Fitz y el coronel Buttres se levantaron también.

—Fitz, me gustaría que se acercara a los cuarteles de TOS en Sharjah. Le recordarán probablemente alguna de sus propias operaciones. Le enviaré una nota y quizá se uniría conmigo y otros oficiales para cenar rancho. ¿No le importaría si aprendiéramos algunas de sus astucias y de sus experiencias en Vietnam? Nosotros, los británicos, no hemos tenido que luchar contra ninguna insurrección realmente buena desde la de Malaya.

—Me gustaría, Ken, pero probablemente, vendrá a visitarme una joven durante una semana o diez días.

—Tráigala. A los hombres les encantará sin duda. Los esperaré a los dos.

Fitz caminó hacia la puerta con los dos británicos y la abrió.

—A propósito, Lodd. —El último pensamiento de Falmey fue estudiadamente casual—. No se meta en líos con esa barca que ha hecho en casa. No tenemos nada contra un poco de contrabando de oro, pero no nos gustaría oír nada sobre un incidente a tiros entre un barco de Dubai y una lancha de patrulla hindú.
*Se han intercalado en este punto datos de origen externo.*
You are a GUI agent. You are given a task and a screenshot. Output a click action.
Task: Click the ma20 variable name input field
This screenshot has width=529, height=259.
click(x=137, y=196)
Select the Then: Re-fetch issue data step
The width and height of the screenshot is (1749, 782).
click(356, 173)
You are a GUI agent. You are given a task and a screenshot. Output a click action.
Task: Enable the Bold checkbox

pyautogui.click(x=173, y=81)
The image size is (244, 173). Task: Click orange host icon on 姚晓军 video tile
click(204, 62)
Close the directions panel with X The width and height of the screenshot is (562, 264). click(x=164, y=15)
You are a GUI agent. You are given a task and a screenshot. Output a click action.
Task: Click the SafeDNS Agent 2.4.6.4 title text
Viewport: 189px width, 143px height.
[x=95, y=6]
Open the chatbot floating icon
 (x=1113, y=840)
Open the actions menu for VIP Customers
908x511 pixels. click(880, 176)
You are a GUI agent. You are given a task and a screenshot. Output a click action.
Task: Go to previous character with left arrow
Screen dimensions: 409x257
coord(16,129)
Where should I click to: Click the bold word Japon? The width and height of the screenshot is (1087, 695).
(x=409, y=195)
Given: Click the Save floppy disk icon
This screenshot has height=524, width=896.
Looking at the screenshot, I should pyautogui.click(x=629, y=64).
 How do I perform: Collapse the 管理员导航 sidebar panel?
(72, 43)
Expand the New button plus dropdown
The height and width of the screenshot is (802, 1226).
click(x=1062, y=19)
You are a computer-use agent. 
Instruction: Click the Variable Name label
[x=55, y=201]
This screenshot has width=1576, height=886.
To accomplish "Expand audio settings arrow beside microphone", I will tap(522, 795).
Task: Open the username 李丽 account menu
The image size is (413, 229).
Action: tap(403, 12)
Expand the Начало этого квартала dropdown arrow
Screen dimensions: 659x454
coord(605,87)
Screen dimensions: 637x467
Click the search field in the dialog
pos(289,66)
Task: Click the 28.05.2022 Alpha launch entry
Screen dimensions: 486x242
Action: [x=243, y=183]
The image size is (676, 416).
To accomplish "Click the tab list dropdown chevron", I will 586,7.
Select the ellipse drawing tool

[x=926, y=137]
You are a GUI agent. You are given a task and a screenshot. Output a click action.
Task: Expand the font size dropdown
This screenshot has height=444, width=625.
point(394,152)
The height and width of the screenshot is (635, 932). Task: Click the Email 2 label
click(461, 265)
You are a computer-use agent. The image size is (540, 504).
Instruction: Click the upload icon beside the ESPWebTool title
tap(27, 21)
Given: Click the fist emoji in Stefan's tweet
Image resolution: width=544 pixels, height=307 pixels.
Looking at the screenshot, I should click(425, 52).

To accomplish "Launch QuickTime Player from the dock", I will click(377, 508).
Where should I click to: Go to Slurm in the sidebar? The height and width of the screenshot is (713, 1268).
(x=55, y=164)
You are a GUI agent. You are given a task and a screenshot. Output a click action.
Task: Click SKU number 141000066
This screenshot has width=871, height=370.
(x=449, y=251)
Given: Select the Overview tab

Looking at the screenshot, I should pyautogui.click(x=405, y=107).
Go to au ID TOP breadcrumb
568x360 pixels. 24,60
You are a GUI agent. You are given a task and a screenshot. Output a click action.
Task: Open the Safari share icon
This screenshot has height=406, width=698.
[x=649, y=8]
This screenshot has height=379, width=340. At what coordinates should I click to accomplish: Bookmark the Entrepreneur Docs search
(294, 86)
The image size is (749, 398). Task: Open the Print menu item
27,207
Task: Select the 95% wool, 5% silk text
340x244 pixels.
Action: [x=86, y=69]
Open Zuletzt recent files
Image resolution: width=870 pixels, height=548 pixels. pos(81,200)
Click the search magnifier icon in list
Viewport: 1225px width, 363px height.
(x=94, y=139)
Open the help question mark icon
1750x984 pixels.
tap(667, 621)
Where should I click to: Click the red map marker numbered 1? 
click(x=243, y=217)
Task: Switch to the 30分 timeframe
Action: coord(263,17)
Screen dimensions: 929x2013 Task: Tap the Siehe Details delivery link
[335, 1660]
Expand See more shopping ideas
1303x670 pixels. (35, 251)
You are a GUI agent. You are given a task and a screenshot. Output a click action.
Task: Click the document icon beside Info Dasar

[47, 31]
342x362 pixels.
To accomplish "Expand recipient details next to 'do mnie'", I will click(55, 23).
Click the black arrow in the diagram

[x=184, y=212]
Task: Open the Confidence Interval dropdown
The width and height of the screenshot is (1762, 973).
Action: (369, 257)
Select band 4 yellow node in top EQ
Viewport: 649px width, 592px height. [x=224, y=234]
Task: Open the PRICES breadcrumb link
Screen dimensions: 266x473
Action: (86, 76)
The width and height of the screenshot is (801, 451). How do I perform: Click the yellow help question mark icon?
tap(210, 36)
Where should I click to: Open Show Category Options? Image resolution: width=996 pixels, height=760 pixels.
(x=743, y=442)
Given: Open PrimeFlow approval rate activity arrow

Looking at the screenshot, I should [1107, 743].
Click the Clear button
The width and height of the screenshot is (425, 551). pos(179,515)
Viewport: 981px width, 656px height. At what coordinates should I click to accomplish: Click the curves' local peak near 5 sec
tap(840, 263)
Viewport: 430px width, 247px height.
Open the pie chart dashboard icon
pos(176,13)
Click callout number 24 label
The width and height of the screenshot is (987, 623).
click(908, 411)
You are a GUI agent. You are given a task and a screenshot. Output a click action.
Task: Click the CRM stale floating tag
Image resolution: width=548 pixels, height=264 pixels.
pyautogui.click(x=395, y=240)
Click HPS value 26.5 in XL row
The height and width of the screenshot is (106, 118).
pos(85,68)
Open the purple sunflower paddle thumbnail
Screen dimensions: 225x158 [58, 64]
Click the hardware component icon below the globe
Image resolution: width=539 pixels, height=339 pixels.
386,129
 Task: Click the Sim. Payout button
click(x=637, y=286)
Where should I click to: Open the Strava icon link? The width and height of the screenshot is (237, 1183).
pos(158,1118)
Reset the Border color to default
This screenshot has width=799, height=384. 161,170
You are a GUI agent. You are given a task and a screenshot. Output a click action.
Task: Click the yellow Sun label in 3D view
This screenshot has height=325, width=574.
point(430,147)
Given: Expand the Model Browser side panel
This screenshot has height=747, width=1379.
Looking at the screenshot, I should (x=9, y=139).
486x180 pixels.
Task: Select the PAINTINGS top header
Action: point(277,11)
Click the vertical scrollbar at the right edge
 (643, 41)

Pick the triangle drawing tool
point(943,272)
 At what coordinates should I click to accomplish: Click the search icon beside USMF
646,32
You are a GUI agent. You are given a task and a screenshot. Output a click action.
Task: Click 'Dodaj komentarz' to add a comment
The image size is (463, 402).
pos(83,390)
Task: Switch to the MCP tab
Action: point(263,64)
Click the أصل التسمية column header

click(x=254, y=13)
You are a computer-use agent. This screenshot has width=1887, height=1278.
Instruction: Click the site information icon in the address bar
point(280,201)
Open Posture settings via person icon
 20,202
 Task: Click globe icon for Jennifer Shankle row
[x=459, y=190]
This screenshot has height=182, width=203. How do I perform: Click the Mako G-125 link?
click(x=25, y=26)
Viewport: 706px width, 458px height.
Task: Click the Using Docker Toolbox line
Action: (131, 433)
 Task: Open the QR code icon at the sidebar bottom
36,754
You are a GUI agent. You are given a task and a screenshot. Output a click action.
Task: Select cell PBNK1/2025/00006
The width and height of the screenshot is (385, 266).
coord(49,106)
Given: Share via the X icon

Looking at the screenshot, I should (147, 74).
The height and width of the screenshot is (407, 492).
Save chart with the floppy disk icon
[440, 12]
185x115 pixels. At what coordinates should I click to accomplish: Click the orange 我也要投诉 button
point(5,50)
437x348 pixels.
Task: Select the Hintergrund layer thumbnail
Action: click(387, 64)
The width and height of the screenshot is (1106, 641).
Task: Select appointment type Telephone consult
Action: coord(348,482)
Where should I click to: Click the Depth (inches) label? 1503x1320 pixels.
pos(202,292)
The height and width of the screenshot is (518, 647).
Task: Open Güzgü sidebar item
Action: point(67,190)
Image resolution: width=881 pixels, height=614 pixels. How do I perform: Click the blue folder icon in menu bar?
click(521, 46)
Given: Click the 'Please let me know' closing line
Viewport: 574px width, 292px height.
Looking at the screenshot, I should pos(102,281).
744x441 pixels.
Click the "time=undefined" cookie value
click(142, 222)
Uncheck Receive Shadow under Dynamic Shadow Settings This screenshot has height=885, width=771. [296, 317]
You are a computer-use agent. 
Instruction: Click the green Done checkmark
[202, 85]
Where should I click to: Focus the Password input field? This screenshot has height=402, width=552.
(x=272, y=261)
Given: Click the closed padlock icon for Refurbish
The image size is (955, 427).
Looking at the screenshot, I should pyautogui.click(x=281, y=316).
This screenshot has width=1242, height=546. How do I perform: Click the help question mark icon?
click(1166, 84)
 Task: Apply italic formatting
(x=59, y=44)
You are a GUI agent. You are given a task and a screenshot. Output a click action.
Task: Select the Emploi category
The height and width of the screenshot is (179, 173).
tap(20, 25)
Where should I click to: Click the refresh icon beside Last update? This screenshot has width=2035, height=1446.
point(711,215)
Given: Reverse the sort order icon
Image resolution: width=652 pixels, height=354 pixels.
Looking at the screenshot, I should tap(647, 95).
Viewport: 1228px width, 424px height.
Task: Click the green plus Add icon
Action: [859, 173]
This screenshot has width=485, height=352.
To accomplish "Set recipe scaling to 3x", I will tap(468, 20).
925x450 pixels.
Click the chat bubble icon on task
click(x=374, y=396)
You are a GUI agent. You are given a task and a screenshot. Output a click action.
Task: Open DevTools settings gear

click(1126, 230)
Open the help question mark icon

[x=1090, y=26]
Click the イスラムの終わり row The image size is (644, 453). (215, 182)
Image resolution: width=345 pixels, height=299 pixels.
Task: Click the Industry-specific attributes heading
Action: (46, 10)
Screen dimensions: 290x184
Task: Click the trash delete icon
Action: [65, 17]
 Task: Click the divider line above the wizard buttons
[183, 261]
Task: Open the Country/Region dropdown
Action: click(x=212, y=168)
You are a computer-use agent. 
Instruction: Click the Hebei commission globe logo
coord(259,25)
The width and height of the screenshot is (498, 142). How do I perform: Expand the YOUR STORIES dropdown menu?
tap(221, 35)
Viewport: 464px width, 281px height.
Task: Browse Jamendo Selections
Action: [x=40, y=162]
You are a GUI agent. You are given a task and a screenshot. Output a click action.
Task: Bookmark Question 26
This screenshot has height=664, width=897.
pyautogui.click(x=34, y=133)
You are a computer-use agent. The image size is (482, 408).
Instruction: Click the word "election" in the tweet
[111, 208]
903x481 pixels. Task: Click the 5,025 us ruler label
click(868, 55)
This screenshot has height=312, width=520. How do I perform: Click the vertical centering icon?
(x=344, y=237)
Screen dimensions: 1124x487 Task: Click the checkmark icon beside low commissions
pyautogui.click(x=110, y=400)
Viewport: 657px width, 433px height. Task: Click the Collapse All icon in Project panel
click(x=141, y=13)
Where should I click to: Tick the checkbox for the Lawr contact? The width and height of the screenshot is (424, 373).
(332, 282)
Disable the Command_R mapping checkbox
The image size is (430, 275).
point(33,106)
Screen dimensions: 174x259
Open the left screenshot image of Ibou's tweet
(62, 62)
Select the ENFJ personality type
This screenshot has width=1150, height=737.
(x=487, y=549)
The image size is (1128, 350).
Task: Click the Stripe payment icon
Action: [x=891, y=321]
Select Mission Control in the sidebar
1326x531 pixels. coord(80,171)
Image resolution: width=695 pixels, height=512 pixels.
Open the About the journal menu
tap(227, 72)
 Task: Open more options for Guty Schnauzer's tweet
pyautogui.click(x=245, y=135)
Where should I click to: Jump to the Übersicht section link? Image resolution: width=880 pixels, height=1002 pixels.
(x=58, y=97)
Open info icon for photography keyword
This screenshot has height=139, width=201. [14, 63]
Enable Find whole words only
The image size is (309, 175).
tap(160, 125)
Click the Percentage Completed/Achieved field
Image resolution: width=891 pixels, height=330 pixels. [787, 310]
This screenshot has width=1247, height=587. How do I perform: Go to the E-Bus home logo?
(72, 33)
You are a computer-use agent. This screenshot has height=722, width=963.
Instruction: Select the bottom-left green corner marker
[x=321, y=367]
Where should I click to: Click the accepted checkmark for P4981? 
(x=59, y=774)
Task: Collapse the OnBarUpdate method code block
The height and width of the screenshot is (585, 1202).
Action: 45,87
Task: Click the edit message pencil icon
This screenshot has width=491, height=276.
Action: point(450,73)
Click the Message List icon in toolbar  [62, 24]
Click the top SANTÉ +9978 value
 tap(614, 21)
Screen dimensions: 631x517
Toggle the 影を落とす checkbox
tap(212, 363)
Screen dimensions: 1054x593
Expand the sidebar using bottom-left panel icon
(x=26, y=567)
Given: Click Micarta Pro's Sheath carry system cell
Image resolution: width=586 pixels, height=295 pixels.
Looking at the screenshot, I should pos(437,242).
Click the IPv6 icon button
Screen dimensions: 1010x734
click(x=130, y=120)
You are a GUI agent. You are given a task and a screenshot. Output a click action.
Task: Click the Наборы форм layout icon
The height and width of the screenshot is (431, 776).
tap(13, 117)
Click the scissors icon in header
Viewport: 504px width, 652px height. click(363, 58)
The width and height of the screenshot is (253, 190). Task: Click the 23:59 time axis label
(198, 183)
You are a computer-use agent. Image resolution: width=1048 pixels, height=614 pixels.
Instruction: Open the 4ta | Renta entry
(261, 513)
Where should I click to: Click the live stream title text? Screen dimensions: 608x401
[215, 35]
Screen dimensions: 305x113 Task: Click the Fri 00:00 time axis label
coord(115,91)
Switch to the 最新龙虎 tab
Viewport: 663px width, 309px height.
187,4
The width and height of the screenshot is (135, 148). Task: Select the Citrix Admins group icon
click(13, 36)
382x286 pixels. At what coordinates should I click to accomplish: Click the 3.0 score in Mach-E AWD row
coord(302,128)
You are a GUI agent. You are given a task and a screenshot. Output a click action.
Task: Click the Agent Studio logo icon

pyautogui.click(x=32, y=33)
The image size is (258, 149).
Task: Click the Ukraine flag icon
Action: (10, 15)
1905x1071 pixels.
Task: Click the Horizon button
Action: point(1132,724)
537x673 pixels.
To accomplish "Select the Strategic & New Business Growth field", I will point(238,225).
Ya sabe que, de vez en cuando, va algún consejero británico a bordo de las embarcaciones hindúes.

Fitz, tomado por sorpresa, fue incapaz de controlar la expresión de pánico de su rostro. Falmey se rió entre dientes con cierta tristeza.

—No necesita preocuparse; no vamos a avisar a los wogs. Nuestra trabajo es proteger los intereses de Rashid.

—Sí —asintió Fitz—. Se está gastando millones de libras con las empresas británicas de ingeniería.